# [About this exercise]
Only the lines below from the one containing "At what coordinates should I click to accomplish: Expand" through the last line should be set down, exactly as written and with no pictures.

(Stored items)
<<<<

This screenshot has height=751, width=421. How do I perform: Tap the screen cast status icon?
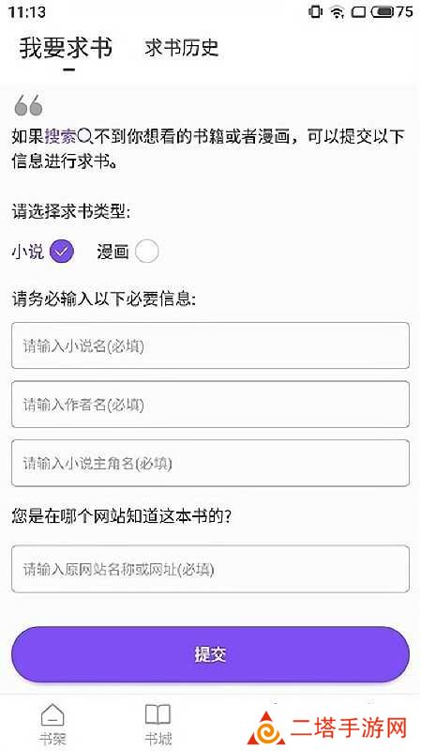pyautogui.click(x=358, y=12)
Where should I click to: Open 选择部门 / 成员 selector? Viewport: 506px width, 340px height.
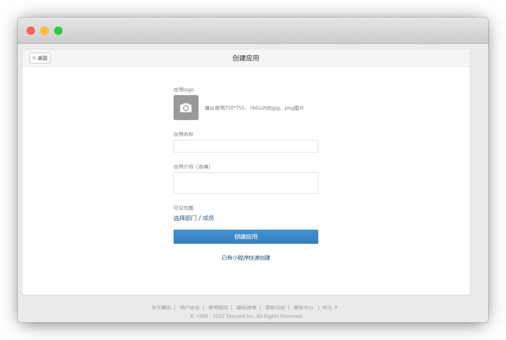pos(194,218)
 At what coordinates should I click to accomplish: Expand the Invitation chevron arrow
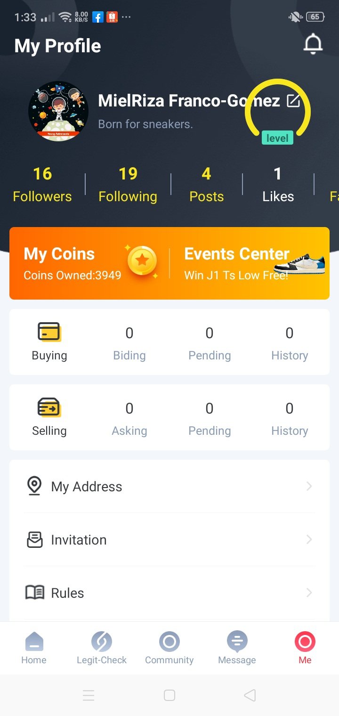[309, 539]
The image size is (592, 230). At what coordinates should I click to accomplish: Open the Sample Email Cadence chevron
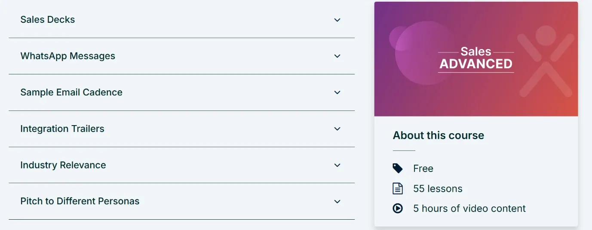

>>>>

# [Written answer]
 At what coordinates should I click to accomplish: Expand the Invitation chevron arrow
[309, 539]
The image size is (592, 230). At what coordinates should I click to accomplish: Open the Sample Email Cadence chevron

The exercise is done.